What the task asks:
Turn the entries, from the first line through the line containing "(303, 169).", into a JSON list of strings with one string per line, omitting any blank lines.

##### Supplied data #####

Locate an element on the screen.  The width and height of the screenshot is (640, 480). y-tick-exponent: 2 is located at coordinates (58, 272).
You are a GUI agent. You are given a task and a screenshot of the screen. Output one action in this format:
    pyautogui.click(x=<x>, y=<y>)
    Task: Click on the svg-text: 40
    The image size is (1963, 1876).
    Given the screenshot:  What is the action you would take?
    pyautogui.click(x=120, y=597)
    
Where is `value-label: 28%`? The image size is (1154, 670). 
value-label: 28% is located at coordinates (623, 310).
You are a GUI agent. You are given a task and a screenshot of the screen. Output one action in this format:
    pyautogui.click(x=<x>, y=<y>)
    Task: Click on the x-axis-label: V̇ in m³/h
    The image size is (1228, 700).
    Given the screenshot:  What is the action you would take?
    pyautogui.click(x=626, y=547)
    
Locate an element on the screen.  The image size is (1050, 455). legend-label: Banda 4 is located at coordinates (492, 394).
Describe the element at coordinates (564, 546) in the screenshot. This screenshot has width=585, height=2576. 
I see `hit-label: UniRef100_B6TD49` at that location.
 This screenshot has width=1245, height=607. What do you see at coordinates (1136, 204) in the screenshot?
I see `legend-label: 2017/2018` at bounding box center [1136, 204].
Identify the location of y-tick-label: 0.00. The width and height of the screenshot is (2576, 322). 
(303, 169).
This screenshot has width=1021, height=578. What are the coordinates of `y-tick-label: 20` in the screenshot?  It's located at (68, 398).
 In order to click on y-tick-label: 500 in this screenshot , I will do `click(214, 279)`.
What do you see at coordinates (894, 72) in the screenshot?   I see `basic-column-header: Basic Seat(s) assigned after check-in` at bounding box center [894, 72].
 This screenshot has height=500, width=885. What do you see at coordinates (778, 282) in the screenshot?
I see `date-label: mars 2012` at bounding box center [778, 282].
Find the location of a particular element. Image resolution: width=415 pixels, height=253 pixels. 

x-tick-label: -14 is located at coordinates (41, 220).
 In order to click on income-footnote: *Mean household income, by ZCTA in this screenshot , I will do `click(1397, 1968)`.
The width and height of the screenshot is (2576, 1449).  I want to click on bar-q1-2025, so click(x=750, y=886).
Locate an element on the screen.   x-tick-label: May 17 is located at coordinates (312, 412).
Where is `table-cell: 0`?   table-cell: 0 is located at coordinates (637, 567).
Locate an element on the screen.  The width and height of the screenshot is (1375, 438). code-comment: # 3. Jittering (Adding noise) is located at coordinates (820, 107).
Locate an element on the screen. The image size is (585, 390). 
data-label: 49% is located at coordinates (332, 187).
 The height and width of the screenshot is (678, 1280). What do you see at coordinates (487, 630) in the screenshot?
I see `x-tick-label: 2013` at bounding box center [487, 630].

#####

Answer area:
[
  "Locate an element on the screen.  The width and height of the screenshot is (640, 480). y-tick-exponent: 2 is located at coordinates (58, 272).",
  "You are a GUI agent. You are given a task and a screenshot of the screen. Output one action in this format:",
  "    pyautogui.click(x=<x>, y=<y>)",
  "    Task: Click on the svg-text: 40",
  "    The image size is (1963, 1876).",
  "    Given the screenshot:  What is the action you would take?",
  "    pyautogui.click(x=120, y=597)",
  "Where is `value-label: 28%`? The image size is (1154, 670). ",
  "value-label: 28% is located at coordinates (623, 310).",
  "You are a GUI agent. You are given a task and a screenshot of the screen. Output one action in this format:",
  "    pyautogui.click(x=<x>, y=<y>)",
  "    Task: Click on the x-axis-label: V̇ in m³/h",
  "    The image size is (1228, 700).",
  "    Given the screenshot:  What is the action you would take?",
  "    pyautogui.click(x=626, y=547)",
  "Locate an element on the screen.  The image size is (1050, 455). legend-label: Banda 4 is located at coordinates (492, 394).",
  "Describe the element at coordinates (564, 546) in the screenshot. This screenshot has width=585, height=2576. ",
  "I see `hit-label: UniRef100_B6TD49` at that location.",
  " This screenshot has width=1245, height=607. What do you see at coordinates (1136, 204) in the screenshot?",
  "I see `legend-label: 2017/2018` at bounding box center [1136, 204].",
  "Identify the location of y-tick-label: 0.00. The width and height of the screenshot is (2576, 322). ",
  "(303, 169)."
]